_Enunciado_. Reescribe el extracto sobre la guerra fría entre "El monopolio del" y "último como Estado.", ambos incluidos, sustituyendo "acuartelarse" por "atrincherarse".

_Extracto fuente_.
--------------------

7. Entre EEUU y Alemania

 

El monopolio del arma atómica permitió en 1945 a EEUU la ocupación militar sobre Japón y Alemania sin auxilio de tropas soviéticas, y en términos aceptables para la opinión pública norteamericana –que deseaba el retorno del grueso de sus tropas. En la Conferencia de Potsdam (julio-agosto de 1945), el presidente Truman exigió a la URSS que optara entre aceptar las normas de EEUU para Europa, o resistirlas –asumiendo el costo de aislarse del sistema económico mundial, y tener que desviar masivos recursos a gastos militares. Stalin optó por acuartelarse. La guerra preventiva subsiguiente tenía como objetivos, a la luz de la documentación que hemos considerado, marginar a la URSS del escenario europeo, retrotraer sus fronteras a las del 23 de agosto de 1939 (Tratado de Brest-Litovsk, 1918), cambiar su sistema político y modo de producción, desintegrarla por último como Estado.

 

El monopolio atómico concluyó en 1949. Cuatro décadas después. EEUU había alcanzado sus objetivos de la guerra fría, aunque no todos en el mismo grado de plenitud ni con las deseadas consecuencias. El Imperio británico se había desvanecido, Estados independientes bordeaban la mayor parte de las costas de Eurasia, las esferas de influencia en Europa y Asia habían cambiado de manos, EEUU y Rusia habían reducido su supremacía relativa y enfrentaban serios problemas económicos. Por más que la guerra fuera “fría” entre las Potencias, átomo mediante (la sangre ha corrido, y sigue, en las zonas de influencia), los costos acumulados durante más de cuatro décadas han sido perturbadores. Los aparatos de seguridad se convirtieron en mastodónticos, en 1989 se calculaba que no menos de diez millones de norteamericanos vivían de ellos. EEUU no sufrió las destrucciones de la segunda guerra mundial, sus rivales comerciales quedaron devastados; en 1945 pudo capturar los mercados mundiales (excepción hecha del soviético y zona de influencia), orientar su producción, comercio y finanzas. El final de la guerra fría tenía lugar en un mapa económico distinto. La absoluta superioridad de EEUU de 1945 había desaparecido, el sistema militar lastraba el crecimiento productivo –en 1988 se estimaba que cada 1% del PNB en gasto militar le suponía una reducción del 1,5% en el crecimiento económico global. La factura de 500.000 millones de dólares que invertía en la “defensa de Europa” era objeto de atención creciente en Washington.

--------------------

_Datos mostrados_.
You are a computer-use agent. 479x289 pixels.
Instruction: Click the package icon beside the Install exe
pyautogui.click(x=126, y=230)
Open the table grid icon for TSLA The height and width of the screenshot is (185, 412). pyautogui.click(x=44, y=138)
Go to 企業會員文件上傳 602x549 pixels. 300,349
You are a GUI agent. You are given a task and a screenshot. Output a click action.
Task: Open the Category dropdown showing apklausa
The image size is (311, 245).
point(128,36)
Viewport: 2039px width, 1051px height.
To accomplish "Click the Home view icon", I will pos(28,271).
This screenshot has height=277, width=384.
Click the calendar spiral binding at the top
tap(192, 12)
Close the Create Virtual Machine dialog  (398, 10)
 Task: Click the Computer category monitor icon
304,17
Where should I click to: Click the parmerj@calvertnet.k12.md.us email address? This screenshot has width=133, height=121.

--------------------

_Solución_.
El monopolio del arma atómica permitió en 1945 a EEUU la ocupación militar sobre Japón y Alemania sin auxilio de tropas soviéticas, y en términos aceptables para la opinión pública norteamericana –que deseaba el retorno del grueso de sus tropas. En la Conferencia de Potsdam (julio-agosto de 1945), el presidente Truman exigió a la URSS que optara entre aceptar las normas de EEUU para Europa, o resistirlas –asumiendo el costo de aislarse del sistema económico mundial, y tener que desviar masivos recursos a gastos militares. Stalin optó por atrincherarse. La guerra preventiva subsiguiente tenía como objetivos, a la luz de la documentación que hemos considerado, marginar a la URSS del escenario europeo, retrotraer sus fronteras a las del 23 de agosto de 1939 (Tratado de Brest-Litovsk, 1918), cambiar su sistema político y modo de producción, desintegrarla por último como Estado.